Sua tarefa >> Você consegue continuar a notícia sobre a Operação Ágata 2 a partir do ponto em que ela termina?

Trecho do texto >>
___
Brasil Sábado, 17 de Setembro de 2011, 08:03 - A | A

Sábado, 17 de Setembro de 2011, 08h:03 - A | A

SEGURANÇA

Brasil coloca 7 mil homens para vigiar fronteira do Sul

Assim como a Ágata 1, ocorrida em agosto na Amazônia, a nova operação faz parte das ações do Plano Estratégico de Fronteira

PORTAL R7

O Brasil vai colocar 7.000 homens no patrulhamento dos seus 3.500 quilômetros de fronteira com o Uruguai, Argentina e Paraguai durante a Operação Ágata 2. A movimentação começou discretamente e, nesta sexta-feira (16), tornou-se ostensiva. Por motivos estratégicos, a operação não tem data para acabar. O objetivo é combater o crime na região.

O general Carlos Bolivar Goellner, comandante militar do Sul, apresentou a operação à imprensa, em Porto Alegre (RS).

– Hoje [sexta-feira], a fronteira do Brasil, do Chuí (RS) a Corumbá (MS), está fechada.

Logo depois, ele explicou que usou o termo "fechada" para informar que foram instalados postos de controle e fiscalização em toda a faixa abrangida pela operação.

– As vias principais, os pontos focados pela inteligência, aqueles locais mais previsíveis estarão sendo monitorados. E onde não tivermos tropas serão monitorados pela inteligência.
___
Informações >>
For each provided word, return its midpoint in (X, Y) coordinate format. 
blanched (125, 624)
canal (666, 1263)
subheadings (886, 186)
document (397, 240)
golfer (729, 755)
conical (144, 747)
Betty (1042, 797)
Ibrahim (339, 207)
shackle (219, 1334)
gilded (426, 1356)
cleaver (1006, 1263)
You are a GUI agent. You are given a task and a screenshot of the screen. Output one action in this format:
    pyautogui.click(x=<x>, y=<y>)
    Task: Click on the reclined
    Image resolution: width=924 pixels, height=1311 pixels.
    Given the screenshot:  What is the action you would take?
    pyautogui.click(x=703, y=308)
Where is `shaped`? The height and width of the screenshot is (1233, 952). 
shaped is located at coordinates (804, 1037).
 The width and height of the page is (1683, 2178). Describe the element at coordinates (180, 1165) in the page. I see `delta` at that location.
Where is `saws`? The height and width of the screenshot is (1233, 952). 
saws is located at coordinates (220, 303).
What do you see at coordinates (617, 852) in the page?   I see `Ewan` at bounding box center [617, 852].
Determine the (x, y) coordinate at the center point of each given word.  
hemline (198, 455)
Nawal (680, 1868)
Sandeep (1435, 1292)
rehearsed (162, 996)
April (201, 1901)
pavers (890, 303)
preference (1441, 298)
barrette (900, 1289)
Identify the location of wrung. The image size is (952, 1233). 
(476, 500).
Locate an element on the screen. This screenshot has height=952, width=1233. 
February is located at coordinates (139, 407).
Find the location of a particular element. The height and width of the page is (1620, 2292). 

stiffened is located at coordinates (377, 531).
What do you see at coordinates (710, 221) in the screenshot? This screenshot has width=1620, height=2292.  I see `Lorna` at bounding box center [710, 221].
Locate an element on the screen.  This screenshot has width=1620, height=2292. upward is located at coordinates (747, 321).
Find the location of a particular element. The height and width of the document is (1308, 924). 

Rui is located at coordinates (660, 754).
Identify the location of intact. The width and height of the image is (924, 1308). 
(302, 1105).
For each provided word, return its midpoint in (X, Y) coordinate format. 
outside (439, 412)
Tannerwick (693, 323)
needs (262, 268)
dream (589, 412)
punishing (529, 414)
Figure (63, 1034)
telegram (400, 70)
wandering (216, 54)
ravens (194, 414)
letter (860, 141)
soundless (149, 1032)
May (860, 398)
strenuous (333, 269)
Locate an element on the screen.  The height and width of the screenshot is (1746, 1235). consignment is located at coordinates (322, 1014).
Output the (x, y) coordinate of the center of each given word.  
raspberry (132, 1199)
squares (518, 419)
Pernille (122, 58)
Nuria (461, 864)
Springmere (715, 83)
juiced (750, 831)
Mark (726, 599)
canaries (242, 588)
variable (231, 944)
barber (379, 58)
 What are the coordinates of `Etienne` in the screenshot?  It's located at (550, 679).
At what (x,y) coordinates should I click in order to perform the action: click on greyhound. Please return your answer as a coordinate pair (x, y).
___
Sua resposta >>
Assim como a Ágata 1, ocorrida em agosto na Amazônia, a nova operação faz parte das ações do Plano Estratégico de Fronteira, instituído por decreto presidencial com a previsão de estabelecer uma coordenação conjunta e consensual para atuar nas áreas limítrofes do País.

A Ágata 2 vai levar equipes do Exército, Marinha e Aeronáutica, da Agência Brasileira de Inteligência, das polícias Civil e Militar do Rio Grande do Sul, Santa Catarina, Paraná e Mato Grosso do Sul, da Receita Federal, da Polícia Federal, da Polícia Rodoviária Federal e do Instituto Brasileiro de Meio Ambiente e Recursos Naturais Renováveis (Ibama) para pontos de passagem terrestres, lacustres e fluviais.

Os grupos trabalharão integrados, sob coordenação de um comando central, em Porto Alegre, para detectar e impedir tráficos de drogas, armas e animais, contrabando de mercadorias, destruição ambiental e ilícitos fiscais, entre outros crimes típicos de regiões fronteiriças.